JBoss former chief Marc Fleury--now senior VP of Red Hat's JBoss division--discusses the impact of the deal on the company's existing partnerships and customers, future coopetition with IBM, and pact with Microsoft.

Paula Rooney, Contributor

June 2, 2006

10 Min Read

As the Red Hat-JBoss Merger nears completion, JBoss chief -- now senior vice president of Red Hat's JBoss division -- sat down with CRN Senior Writer Paula Rooney at the Red Hat Summit in Nashville, to discuss the impact of deal on its existing partnerships, customers and partners, future co-opetition with IBM and interoperability pact with Microsoft. Red Hat announced its planned acquisition of JBoss in April and the deal was expected to be completed by the end of May. Red Hat and JBoss will detail their integration plans at JBoss World in Las Vegas in mid June.

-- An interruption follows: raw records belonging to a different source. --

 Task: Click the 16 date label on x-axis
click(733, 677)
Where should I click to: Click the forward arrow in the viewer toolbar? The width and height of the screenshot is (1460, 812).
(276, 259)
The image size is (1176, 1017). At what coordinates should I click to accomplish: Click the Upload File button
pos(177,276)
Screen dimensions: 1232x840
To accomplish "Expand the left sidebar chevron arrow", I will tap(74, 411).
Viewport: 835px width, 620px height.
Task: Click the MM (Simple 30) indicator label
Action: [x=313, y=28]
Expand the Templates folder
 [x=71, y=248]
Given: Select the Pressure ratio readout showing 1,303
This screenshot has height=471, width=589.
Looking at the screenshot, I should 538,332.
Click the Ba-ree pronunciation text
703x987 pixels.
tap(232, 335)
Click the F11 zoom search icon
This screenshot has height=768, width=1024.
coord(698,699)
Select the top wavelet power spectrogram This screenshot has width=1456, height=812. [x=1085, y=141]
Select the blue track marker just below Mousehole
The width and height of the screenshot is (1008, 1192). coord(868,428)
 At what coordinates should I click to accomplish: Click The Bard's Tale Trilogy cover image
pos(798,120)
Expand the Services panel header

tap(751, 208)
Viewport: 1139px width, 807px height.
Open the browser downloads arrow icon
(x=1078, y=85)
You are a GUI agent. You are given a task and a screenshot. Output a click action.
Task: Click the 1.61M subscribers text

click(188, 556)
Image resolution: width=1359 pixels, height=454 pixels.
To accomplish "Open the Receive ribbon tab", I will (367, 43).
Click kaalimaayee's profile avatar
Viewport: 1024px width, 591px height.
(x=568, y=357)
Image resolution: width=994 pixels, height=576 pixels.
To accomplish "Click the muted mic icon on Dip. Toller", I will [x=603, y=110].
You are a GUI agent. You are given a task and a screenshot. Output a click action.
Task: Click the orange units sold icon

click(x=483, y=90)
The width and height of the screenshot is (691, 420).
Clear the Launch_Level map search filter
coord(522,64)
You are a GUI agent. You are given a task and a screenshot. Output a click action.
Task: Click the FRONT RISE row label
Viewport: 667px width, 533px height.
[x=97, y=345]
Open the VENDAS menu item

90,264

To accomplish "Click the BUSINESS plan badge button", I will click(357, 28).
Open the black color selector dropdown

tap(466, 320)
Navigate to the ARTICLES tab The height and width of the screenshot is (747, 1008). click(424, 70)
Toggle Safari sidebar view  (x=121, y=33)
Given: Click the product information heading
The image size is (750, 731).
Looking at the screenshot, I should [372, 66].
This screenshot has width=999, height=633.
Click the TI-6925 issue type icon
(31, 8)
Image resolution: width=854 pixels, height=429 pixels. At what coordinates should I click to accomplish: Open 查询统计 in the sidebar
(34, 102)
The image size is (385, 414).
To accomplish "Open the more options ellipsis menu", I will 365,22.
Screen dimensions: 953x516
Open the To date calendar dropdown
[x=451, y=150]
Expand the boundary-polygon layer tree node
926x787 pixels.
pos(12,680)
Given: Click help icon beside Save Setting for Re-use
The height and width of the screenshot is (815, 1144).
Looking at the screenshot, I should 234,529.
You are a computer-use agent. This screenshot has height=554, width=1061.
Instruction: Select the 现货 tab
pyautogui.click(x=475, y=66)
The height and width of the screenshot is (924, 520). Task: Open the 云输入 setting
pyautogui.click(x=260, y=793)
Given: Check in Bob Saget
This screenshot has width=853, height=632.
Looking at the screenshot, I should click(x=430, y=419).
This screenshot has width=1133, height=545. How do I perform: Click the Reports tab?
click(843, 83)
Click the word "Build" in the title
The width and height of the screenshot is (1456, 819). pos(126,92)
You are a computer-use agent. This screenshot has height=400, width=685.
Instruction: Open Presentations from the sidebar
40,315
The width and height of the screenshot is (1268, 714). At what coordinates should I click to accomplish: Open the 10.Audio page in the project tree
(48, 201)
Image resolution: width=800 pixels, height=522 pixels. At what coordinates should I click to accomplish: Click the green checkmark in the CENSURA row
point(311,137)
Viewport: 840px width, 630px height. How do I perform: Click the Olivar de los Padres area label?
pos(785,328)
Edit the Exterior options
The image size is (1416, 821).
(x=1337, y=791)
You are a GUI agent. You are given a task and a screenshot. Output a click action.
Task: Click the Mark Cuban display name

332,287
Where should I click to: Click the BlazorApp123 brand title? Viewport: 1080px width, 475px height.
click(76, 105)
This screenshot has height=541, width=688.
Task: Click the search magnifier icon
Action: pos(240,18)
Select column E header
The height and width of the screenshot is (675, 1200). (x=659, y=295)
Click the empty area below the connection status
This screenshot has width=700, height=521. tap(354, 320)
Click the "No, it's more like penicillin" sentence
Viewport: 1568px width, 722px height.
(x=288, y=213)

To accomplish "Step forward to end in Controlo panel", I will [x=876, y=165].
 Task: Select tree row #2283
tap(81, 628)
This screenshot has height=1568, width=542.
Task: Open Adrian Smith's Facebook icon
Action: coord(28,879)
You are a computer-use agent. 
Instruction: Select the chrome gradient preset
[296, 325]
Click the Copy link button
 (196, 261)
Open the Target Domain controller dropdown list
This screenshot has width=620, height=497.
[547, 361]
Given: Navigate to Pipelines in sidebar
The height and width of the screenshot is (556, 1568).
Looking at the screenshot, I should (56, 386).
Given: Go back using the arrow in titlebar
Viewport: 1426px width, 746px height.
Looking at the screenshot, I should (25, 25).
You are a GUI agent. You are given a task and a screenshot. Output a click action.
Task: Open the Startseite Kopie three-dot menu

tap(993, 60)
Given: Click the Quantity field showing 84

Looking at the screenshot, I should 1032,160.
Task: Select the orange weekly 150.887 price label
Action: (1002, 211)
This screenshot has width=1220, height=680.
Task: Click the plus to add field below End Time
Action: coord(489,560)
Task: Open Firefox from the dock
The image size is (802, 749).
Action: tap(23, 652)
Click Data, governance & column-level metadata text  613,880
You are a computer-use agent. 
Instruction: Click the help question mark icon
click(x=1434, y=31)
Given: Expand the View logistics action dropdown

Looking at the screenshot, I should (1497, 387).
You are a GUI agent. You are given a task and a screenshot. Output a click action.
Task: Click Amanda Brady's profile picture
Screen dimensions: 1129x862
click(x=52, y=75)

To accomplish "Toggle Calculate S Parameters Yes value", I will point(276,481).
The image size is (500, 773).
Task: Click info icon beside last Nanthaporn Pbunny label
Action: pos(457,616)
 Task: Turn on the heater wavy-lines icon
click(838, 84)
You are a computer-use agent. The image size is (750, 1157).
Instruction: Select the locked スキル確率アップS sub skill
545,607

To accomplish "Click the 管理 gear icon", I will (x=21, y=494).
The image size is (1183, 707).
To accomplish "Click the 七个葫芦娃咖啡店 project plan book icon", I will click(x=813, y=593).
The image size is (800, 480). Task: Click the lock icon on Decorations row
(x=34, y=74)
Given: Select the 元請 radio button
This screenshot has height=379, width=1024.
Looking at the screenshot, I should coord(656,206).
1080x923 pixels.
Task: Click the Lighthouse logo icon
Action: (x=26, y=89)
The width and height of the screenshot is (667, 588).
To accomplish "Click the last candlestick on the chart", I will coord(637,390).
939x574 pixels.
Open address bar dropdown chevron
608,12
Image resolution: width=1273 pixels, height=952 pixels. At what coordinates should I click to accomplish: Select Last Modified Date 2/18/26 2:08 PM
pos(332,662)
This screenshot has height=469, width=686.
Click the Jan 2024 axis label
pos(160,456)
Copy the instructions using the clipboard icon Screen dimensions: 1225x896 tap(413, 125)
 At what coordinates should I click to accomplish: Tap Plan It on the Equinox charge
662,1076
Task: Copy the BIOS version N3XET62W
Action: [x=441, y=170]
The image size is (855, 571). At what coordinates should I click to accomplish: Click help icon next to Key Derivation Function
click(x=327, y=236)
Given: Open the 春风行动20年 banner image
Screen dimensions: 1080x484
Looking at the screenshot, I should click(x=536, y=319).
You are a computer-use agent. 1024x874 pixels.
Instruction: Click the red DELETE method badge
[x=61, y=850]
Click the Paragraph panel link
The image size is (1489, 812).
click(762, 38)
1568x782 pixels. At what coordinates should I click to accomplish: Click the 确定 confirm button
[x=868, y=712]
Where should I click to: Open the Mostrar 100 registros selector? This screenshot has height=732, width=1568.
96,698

CRN: Remind our readers. Why did JBoss agree to be acquired by Red Hat?

Fleury: Red Hat has a much bigger cash flow and resources. It will help us in our geographical expansion and from a sales and support standpoint. Red Hat has international presence and it accelerates our expansion plans in Japan and Europe. The third opportunity for growth is channel development. We want to integrate our two organizations and have access to the depth of relationships Red Hat enjoys. That will be very beneficial. And the fourth [benefit] is development.

CRN: How so?

Fleury: Even before the acquisition, JBoss wanted to get deeper enterprise penetration but some customers were reluctant to move to a smaller company. We may be used in the enterprise but we have not become the standard for SOA [service-oriented architecture] development and deployment. We can see how Red Hat can enable us to scale the operation for that. It also gives us deeper account penetration with existing Red Hat sales offices and customers.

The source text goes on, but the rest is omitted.